After you run this code, "cflist" will contain convergents of the cfe of
log 2 from 1/3 up to 174131244785/578451474249, and "powerlist" will
contain all the steps in the appromixation of the target, from 3, 6, 16
... on up to ...36346536204, 38269936534, 40193336864.

Using this code for another target will, of course, mean making the
obvious changes to target= and epsilon=, and doing the first step by hand
to know what to initialize powerlist, runningsum, and i with. If your
target is more than 12 digits long, cflist needs to be made longer.
Changing the base from 2 to 3 (or any other number that's not a power ten)
requires several changes in the obvious places.

Gordon Bower
-----------------------------------------------------------------------
Here's a method for finding a power of 2 with given starting digits.
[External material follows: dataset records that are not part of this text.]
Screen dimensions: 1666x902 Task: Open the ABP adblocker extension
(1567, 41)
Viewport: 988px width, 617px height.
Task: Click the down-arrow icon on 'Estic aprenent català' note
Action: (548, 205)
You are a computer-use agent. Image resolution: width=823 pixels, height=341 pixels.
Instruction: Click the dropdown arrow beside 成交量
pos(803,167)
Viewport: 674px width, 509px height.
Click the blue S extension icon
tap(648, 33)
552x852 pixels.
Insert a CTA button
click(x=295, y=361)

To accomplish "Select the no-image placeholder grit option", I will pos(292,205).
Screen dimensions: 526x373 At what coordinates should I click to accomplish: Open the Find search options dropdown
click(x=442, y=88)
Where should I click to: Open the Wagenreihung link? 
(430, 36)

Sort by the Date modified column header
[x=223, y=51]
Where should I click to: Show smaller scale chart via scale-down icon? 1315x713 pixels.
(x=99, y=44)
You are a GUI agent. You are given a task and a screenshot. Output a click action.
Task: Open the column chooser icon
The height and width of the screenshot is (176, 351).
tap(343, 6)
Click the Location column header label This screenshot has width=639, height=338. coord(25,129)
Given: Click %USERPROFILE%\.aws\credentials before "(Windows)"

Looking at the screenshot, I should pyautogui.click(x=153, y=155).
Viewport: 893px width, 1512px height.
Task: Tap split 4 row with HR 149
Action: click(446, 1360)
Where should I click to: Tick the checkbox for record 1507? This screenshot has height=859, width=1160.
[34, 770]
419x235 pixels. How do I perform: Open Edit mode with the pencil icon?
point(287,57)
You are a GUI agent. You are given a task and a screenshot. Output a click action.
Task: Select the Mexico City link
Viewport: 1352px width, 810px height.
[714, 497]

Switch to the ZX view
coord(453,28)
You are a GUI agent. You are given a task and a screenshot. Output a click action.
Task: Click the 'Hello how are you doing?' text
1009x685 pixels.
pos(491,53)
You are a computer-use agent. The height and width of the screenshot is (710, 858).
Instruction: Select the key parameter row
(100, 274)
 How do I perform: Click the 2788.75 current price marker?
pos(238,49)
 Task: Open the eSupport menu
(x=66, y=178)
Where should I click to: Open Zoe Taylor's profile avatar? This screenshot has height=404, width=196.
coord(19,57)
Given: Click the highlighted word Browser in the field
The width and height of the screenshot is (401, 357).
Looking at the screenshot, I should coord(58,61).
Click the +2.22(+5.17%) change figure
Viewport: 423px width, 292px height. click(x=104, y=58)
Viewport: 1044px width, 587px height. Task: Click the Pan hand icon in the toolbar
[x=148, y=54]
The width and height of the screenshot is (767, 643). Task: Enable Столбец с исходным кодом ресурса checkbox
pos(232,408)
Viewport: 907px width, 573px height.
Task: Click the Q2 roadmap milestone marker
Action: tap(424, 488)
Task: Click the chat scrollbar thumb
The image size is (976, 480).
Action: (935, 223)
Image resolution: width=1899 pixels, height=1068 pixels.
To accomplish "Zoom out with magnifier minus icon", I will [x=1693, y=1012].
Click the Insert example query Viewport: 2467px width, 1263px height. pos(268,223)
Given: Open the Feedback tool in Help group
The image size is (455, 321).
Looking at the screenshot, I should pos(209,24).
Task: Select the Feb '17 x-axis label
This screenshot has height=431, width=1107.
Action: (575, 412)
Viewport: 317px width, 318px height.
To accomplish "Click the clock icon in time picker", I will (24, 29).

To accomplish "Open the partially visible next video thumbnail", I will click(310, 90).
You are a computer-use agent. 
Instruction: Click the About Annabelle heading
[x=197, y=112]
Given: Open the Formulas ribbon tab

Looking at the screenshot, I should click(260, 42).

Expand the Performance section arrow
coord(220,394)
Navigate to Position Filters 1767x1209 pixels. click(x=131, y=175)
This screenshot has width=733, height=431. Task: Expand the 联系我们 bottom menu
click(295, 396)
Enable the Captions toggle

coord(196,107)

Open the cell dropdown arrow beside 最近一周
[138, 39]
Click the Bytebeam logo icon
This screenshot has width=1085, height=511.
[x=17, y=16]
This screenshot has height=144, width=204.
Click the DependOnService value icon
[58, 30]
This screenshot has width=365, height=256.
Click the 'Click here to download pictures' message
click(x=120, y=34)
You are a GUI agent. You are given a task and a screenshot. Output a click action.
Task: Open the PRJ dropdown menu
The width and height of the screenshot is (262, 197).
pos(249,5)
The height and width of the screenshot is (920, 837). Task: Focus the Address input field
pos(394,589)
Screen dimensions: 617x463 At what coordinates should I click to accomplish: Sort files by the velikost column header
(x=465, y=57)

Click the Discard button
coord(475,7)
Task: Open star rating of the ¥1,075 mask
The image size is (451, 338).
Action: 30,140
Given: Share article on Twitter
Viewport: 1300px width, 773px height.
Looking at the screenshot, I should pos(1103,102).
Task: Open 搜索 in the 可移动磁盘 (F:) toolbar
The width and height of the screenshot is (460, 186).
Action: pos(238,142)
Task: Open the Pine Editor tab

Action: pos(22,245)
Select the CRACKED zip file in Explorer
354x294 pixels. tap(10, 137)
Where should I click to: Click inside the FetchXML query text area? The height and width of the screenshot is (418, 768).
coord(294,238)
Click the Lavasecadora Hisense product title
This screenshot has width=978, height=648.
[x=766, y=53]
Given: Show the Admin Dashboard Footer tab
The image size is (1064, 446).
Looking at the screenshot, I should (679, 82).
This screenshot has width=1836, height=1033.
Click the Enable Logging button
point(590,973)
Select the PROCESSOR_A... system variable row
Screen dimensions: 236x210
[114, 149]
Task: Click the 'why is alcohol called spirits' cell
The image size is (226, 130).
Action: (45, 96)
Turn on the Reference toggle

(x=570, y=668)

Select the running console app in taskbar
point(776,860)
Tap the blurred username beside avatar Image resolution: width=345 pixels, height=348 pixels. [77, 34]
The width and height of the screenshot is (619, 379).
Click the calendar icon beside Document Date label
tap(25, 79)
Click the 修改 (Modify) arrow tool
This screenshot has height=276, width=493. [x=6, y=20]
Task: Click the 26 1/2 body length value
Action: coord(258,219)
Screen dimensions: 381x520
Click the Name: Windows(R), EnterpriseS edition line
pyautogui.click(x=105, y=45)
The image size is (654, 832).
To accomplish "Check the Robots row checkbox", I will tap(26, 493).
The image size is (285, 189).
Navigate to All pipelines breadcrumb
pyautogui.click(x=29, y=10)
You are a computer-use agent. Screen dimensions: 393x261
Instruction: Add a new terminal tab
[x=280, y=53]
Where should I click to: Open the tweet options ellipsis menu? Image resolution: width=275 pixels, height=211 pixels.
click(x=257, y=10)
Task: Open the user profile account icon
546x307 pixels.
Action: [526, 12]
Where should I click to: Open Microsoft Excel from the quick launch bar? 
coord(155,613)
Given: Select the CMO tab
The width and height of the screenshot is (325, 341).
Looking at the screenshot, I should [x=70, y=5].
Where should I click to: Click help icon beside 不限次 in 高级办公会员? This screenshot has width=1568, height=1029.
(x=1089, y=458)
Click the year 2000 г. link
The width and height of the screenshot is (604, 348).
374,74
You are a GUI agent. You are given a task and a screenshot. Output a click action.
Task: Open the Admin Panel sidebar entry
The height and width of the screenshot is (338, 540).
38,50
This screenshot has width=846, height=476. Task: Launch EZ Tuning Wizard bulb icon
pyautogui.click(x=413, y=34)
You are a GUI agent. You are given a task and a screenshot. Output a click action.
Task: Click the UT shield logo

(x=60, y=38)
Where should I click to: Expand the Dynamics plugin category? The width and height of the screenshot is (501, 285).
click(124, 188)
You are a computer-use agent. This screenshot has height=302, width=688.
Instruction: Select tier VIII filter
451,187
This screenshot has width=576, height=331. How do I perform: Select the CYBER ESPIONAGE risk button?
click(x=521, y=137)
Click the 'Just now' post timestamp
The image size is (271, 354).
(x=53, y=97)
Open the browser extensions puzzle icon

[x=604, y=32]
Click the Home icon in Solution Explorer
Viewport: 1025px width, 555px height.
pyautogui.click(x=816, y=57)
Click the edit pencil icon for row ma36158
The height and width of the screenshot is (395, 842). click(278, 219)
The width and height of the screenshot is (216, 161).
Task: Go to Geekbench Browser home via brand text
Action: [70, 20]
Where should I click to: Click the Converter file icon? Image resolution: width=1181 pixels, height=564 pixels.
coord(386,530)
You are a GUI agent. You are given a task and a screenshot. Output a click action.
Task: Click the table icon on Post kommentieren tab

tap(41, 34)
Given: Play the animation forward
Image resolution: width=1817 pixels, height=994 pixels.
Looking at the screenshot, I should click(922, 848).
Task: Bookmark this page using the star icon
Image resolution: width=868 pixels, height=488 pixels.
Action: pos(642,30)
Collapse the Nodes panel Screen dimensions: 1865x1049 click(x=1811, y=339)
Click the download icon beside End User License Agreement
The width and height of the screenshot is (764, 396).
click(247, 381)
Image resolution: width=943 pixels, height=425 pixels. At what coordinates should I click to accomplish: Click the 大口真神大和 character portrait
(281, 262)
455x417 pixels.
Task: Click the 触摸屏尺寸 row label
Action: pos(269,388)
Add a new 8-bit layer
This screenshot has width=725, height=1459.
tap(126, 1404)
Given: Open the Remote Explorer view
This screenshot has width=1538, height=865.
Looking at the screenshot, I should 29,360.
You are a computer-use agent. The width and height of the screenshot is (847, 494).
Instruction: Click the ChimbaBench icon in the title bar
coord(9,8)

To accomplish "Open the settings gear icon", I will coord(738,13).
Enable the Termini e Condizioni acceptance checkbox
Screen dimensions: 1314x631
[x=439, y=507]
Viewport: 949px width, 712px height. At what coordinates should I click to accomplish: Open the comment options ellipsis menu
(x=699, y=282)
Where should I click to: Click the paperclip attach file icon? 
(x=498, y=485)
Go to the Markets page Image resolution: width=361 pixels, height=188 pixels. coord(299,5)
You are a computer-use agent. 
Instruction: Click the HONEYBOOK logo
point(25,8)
The problem is to solve, for x,y integers,

7.777777777 x 10^y < 2^x < 7.777777778 x 10^y

where the 7.777... may be replaced by any desired sequence of starting
digits.

Take the base 10 log of each term:

y + log10(7.777777777) < x log10(2) < y + log10(7.777777778)

Calculate the logs to an appropriate precision. The logs of the starting
digits must be solved to the point that they differ; the log10(2) must be
solved to approximately twice this precision, because it is going to be
multiplied by the potentially large number x.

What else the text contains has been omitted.